You are viewing a plain text version of this content. The canonical link for it is here.
Posted to dev@nutch.apache.org by lewis john mcgibbney <le...@apache.org> on 2021/01/24 21:37:46 UTC

CVE-2021-23901: An XML external entity (XXE) injection vulnerability exists in the Nutch DmozParser

Description:

An XML external entity (XXE) injection vulnerability was discovered in the
Nutch DmozParser and is known to affect Nutch versions < 1.18. XML external
entity injection (also known as XXE) is a web security vulnerability that
allows an attacker to interfere with an application's processing of XML
data. It often allows an attacker to view files on the application server
filesystem, and to interact with any back-end or external systems that the
application itself can access.


This issue is being tracked as NUTCH-2841

Credit:

The Apache Nutch Project Management Committee would like to thank Martin
Heyden for reporting this issue to the Apache Security Team.

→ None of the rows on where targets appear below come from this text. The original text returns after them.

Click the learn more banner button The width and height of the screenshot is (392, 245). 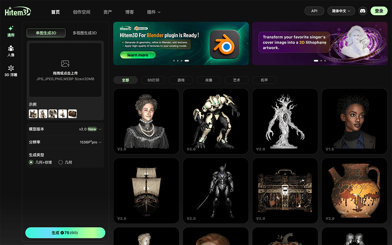[x=138, y=55]
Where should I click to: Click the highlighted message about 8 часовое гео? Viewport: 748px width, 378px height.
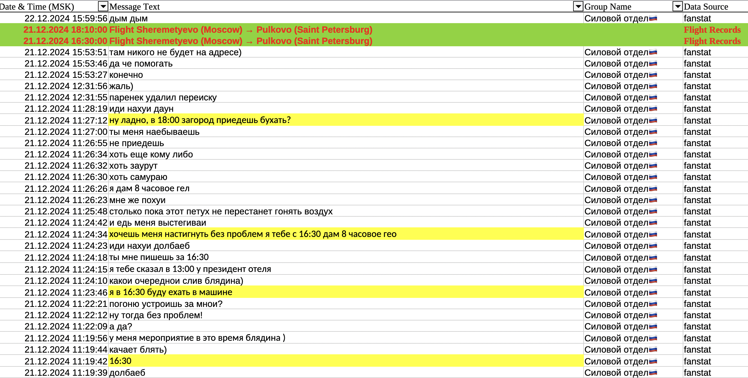[x=253, y=234]
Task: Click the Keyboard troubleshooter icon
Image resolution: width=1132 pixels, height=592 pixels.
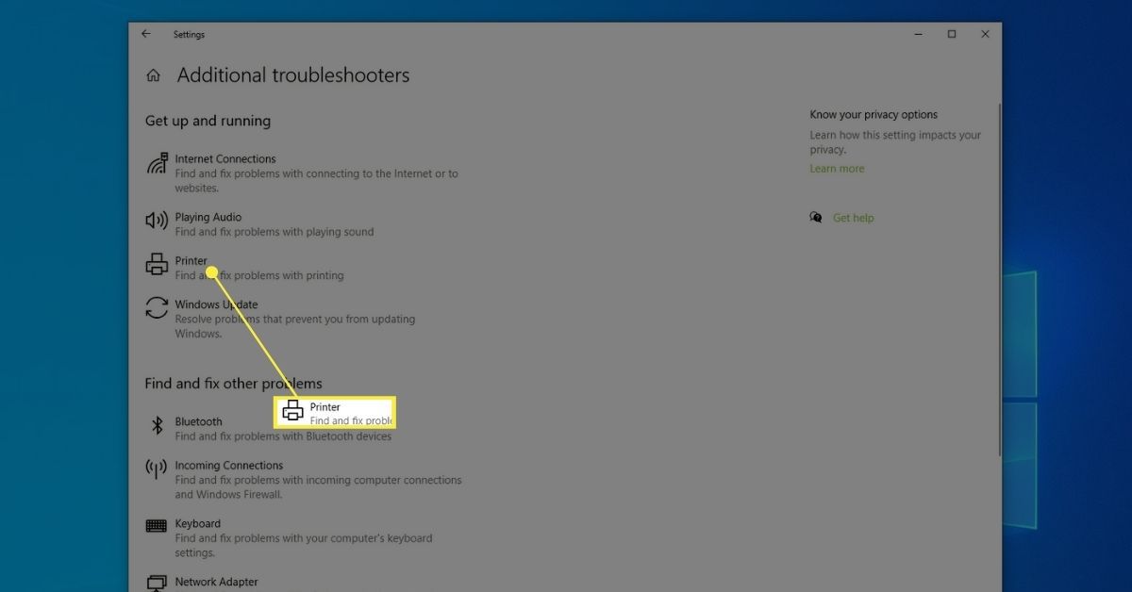Action: point(157,526)
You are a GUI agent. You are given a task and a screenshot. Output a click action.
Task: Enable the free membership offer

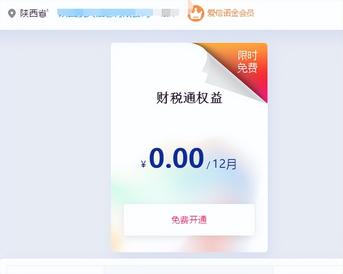[189, 220]
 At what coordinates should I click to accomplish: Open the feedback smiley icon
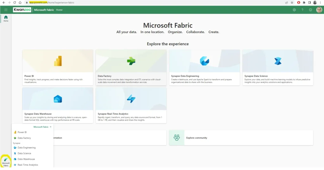pyautogui.click(x=310, y=10)
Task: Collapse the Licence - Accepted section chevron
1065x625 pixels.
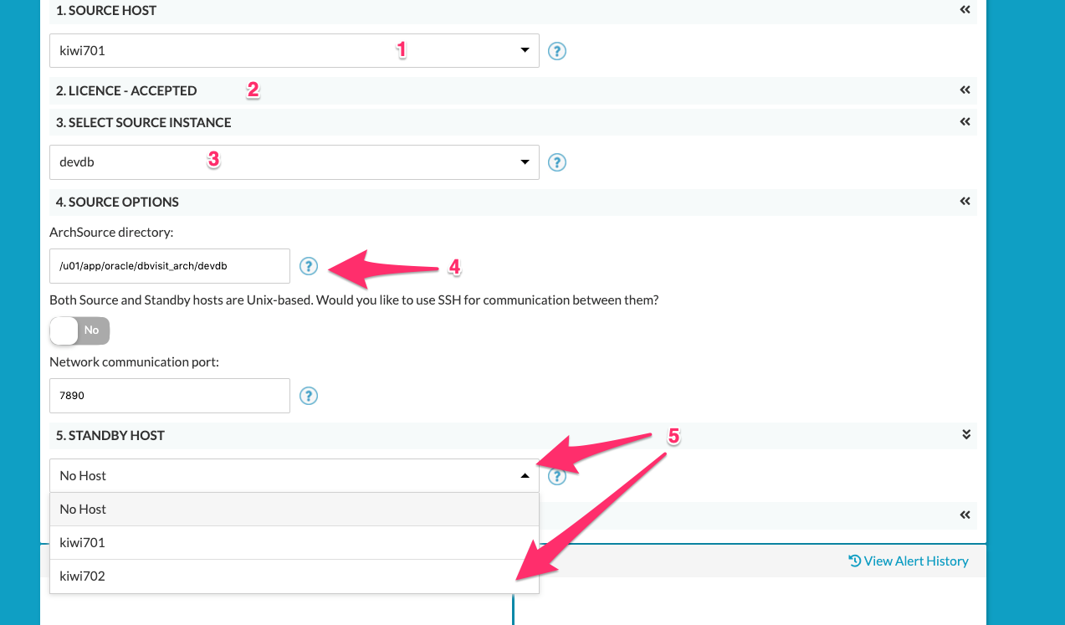Action: click(965, 90)
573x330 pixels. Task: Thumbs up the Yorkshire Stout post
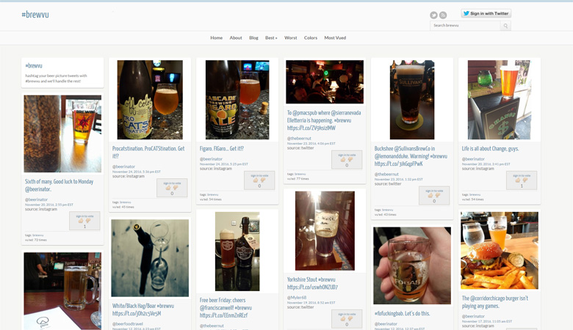pyautogui.click(x=343, y=318)
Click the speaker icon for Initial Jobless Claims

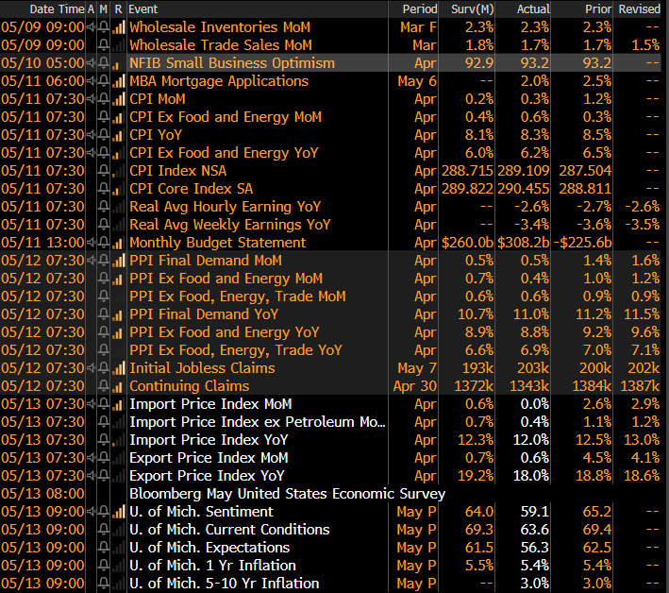point(91,368)
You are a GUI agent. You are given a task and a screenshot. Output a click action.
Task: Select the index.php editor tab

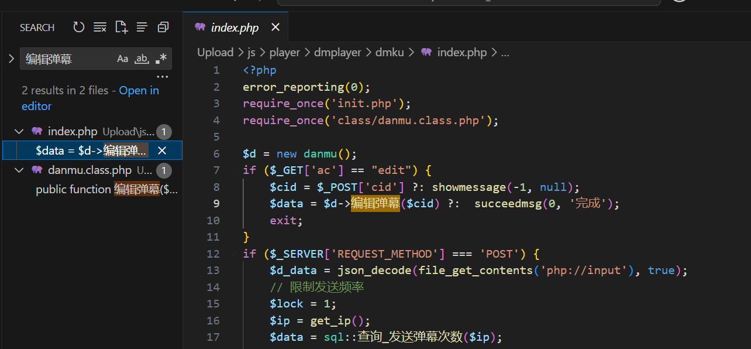click(x=234, y=28)
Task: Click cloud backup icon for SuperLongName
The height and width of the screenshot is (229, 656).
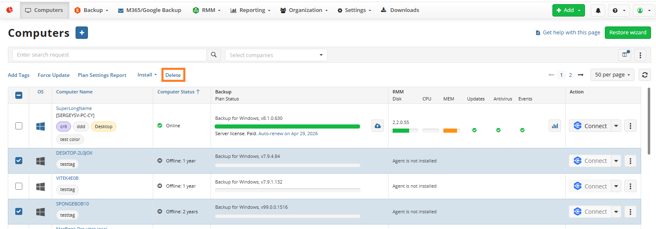Action: point(377,126)
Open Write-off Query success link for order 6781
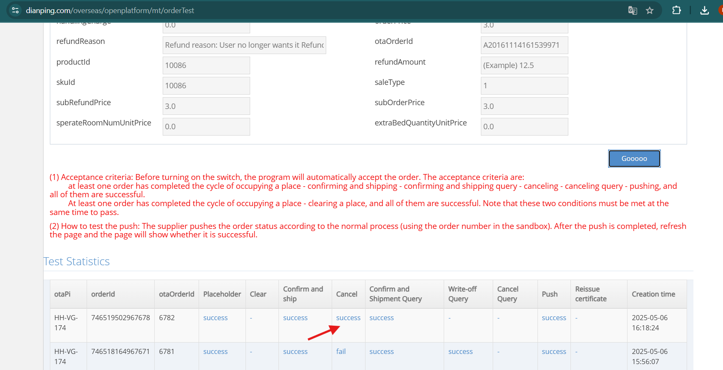Viewport: 723px width, 370px height. click(460, 351)
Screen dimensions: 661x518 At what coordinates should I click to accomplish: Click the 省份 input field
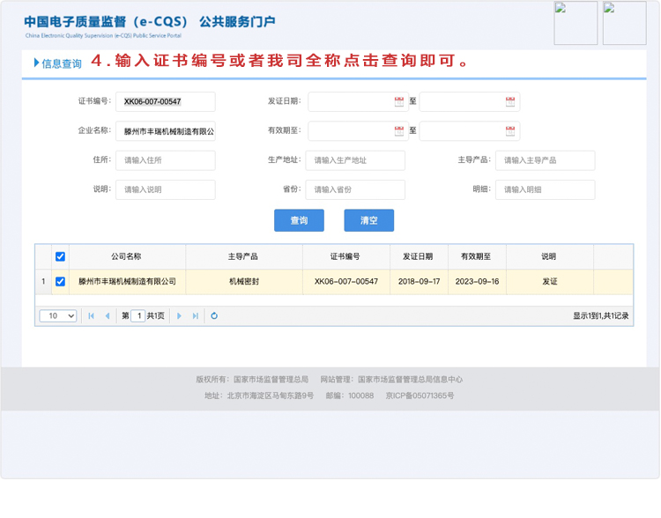(355, 189)
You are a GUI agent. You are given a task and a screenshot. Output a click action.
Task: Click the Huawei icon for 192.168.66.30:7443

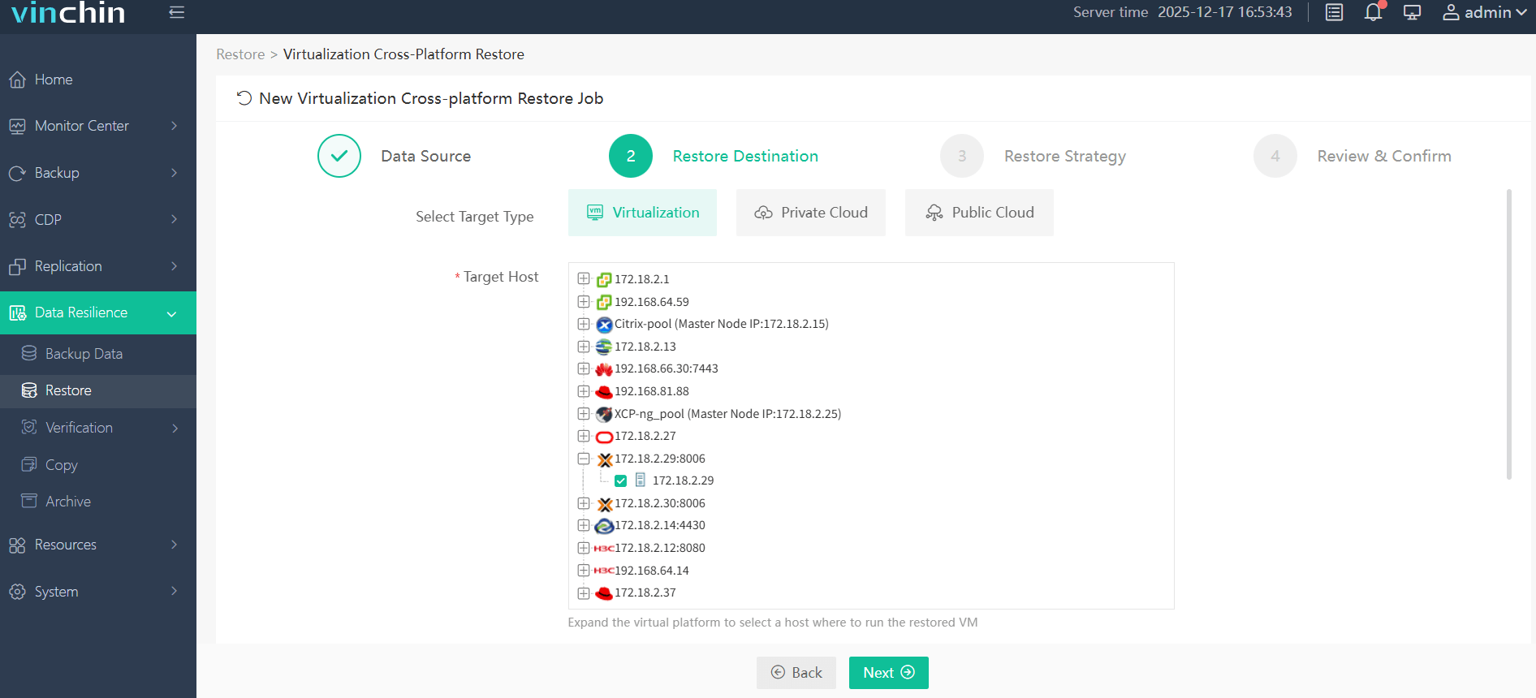click(x=604, y=369)
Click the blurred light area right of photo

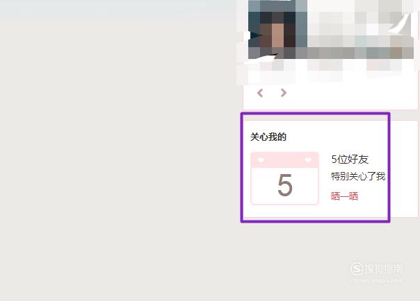(360, 29)
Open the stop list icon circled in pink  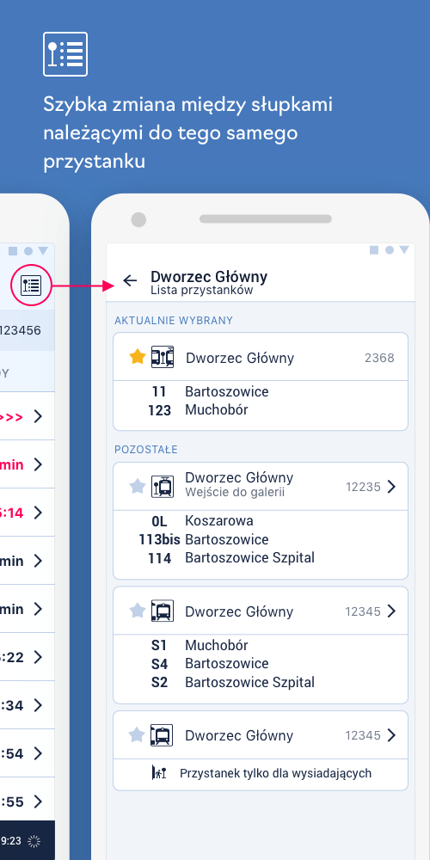(31, 286)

We are
indebted.



--
http://home.apache.org/~lewismc/
http://people.apache.org/keys/committer/lewismc

Re: CVE-2021-23901: An XML external entity (XXE) injection vulnerability exists in the Nutch DmozParser

Posted by Sebastian Nagel <wa...@googlemail.com>.
 > Do we still need the DMOZ parser?

DMOZ is now offline since 3 years [1] and none of the projects claiming to be successors [2,3]
provides the RDF dumps required as input for the DMOZ parser.

It soon will become a legacy tool and we might think whether it's better to remove it.

I remember that 4 years ago I've used DMOZ to seed a crawl of news sites from all over the world.
The coverage of DMOZ was definitely good at this time. But it's clear: it will degrade. And it's
not easy to find a copy of the dumps.

Sebastian

[1] https://en.wikipedia.org/wiki/DMOZ
[2] https://curlie.org/docs/en/rdf.html
[3] http://dmoztools.net/docs/en/rdf.html

On 1/25/21 12:04 PM, BlackIce wrote:
> Do we still need the DMOZ parser?
> 
> On Sun, Jan 24, 2021 at 10:38 PM lewis john mcgibbney
> <le...@apache.org> wrote:
>>
>> Description:
>>
>> An XML external entity (XXE) injection vulnerability was discovered in the Nutch DmozParser and is known to affect Nutch versions < 1.18. XML external entity injection (also known as XXE) is a web security vulnerability that allows an attacker to interfere with an application's processing of XML data. It often allows an attacker to view files on the application server filesystem, and to interact with any back-end or external systems that the application itself can access.
>>
>>
>> This issue is being tracked as NUTCH-2841
>>
>> Credit:
>>
>> The Apache Nutch Project Management Committee would like to thank Martin Heyden for reporting this issue to the Apache Security Team. We are indebted.
>>
>>
>>
>> --
>> http://home.apache.org/~lewismc/
>> http://people.apache.org/keys/committer/lewismc


Re: CVE-2021-23901: An XML external entity (XXE) injection vulnerability exists in the Nutch DmozParser

Posted by BlackIce <bl...@gmail.com>.
Do we still need the DMOZ parser?

On Sun, Jan 24, 2021 at 10:38 PM lewis john mcgibbney
<le...@apache.org> wrote:
>
> Description:
>
> An XML external entity (XXE) injection vulnerability was discovered in the Nutch DmozParser and is known to affect Nutch versions < 1.18. XML external entity injection (also known as XXE) is a web security vulnerability that allows an attacker to interfere with an application's processing of XML data. It often allows an attacker to view files on the application server filesystem, and to interact with any back-end or external systems that the application itself can access.
>
>
> This issue is being tracked as NUTCH-2841
>
> Credit:
>
> The Apache Nutch Project Management Committee would like to thank Martin Heyden for reporting this issue to the Apache Security Team. We are indebted.
>
>
>
> --
> http://home.apache.org/~lewismc/
> http://people.apache.org/keys/committer/lewismc